As one of Detroit's few bookstores prepares to close just after its third anniversary, owner Greg Lenhoff has no regrets, a lot of advice and inklings of taking another shot at starting a business in the future.

Lenhoff and wife Sarah announced this week they would close Leopold's Books, located in the Park Shelton building at Woodward Avenue and E. Kirby Street, on Sept. 22.

But the space won't be empty for long. Boutique owner Rachel Lutz told The Huffington Post she signed a six-month lease Friday to open a pop-up shop in its place. Lutz owns the Peacock Room, a clothing store located inside the same building, which she'll continue to operate.

"It's going to be a style and vision that's different than anything that's been in Midtown before," Lutz said about the venture, which will open in October. She plans to announce more details at a public, champagne-fueled event next Thursday.

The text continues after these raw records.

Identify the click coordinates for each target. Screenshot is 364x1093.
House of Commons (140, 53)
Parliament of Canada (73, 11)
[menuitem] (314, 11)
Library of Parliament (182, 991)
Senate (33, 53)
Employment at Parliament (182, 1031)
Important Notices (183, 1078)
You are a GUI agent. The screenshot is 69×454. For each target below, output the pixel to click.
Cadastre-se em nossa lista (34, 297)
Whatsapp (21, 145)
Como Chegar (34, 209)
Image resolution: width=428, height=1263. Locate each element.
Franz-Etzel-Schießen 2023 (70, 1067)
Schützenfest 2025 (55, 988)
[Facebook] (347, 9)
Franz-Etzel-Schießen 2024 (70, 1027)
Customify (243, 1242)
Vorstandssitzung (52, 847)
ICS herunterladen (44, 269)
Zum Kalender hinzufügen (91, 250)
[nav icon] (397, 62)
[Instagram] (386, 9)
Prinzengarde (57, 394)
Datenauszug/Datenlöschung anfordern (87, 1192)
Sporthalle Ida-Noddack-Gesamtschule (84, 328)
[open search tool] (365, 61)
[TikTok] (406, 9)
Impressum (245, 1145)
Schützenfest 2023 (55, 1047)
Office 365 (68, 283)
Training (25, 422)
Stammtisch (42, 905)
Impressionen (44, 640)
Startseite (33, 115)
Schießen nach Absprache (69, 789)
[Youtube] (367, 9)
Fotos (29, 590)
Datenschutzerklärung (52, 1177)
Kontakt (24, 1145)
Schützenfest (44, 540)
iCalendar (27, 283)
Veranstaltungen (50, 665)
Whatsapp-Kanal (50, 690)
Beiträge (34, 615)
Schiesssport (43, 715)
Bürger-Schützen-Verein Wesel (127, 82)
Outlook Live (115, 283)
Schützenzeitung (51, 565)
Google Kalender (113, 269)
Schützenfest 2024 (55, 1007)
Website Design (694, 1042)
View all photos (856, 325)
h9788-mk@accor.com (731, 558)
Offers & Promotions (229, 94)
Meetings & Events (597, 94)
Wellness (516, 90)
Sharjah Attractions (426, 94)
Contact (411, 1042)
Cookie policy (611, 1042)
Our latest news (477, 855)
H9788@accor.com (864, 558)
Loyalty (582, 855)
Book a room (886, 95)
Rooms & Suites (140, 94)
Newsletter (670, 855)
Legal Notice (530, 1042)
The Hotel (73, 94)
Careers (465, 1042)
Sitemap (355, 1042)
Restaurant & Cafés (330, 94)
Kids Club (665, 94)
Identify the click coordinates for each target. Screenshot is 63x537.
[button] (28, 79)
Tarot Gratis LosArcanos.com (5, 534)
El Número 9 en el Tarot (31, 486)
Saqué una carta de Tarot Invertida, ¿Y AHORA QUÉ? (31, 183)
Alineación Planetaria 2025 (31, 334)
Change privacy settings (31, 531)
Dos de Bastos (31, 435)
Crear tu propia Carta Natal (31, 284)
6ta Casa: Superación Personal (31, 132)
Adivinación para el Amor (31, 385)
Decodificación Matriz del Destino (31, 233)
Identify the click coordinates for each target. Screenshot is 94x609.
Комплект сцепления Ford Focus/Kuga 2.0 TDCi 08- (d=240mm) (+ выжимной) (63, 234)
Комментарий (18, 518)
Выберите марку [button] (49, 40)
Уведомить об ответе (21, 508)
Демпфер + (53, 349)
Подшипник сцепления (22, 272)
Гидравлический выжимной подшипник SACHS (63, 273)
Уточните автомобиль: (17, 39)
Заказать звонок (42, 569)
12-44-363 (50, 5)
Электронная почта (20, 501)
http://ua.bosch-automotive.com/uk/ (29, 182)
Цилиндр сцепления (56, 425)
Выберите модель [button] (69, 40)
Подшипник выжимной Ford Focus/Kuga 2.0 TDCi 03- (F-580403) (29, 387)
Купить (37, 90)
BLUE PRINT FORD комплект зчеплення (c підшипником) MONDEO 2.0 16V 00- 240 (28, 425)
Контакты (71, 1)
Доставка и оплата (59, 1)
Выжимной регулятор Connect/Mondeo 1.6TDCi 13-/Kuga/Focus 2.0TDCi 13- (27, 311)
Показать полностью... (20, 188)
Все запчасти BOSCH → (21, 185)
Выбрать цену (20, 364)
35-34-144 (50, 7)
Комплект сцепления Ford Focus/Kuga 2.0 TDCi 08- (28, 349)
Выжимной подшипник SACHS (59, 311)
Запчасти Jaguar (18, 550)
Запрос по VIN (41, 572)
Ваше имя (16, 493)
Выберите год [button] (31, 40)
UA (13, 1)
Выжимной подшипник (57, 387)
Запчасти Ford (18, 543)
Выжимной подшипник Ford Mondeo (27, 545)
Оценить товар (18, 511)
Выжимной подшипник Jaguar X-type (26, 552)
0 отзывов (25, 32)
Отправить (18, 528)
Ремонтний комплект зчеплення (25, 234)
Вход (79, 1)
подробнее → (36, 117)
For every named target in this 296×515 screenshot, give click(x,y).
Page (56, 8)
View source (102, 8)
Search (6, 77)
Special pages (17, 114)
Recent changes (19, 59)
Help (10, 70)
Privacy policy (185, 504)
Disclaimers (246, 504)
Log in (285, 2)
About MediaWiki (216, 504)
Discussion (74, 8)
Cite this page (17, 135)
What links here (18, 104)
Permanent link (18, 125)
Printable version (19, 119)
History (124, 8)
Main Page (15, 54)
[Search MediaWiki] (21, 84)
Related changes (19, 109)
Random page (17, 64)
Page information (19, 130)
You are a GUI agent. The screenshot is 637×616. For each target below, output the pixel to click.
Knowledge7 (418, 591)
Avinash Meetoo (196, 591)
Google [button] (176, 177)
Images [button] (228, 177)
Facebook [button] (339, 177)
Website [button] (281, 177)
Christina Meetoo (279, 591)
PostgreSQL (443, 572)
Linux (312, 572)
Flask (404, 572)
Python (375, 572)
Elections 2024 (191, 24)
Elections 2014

Greg Lenhoff cited personal reasons as the biggest reason for Leopold's closing, rather than financial ones. However, money certainly played a role.

"Bookselling is a hard business, and it's hard for everyone whether they're here or whether they're in New York," Lenhoff said, referencing the competition brick-and-mortar shops face from convenient and affordable digital sellers like "People are reading more than they ever have before but they're reading online ... [they] have far less incentive than they ever did to remember to buy books."

The Lenhoffs started their business with $50,000 from personal savings and help from friends and family. Rather than hire full-time staff, Greg Lenhoff could be found working in the store, which also hosted readings and events, nearly every day. While they weren't nearing bankruptcy, he said lack of capital was restrictive.

"Get as much money as you possibly can to start," he advised would-be business owners. "You can never have too much startup capital, because it lets you make adjustments."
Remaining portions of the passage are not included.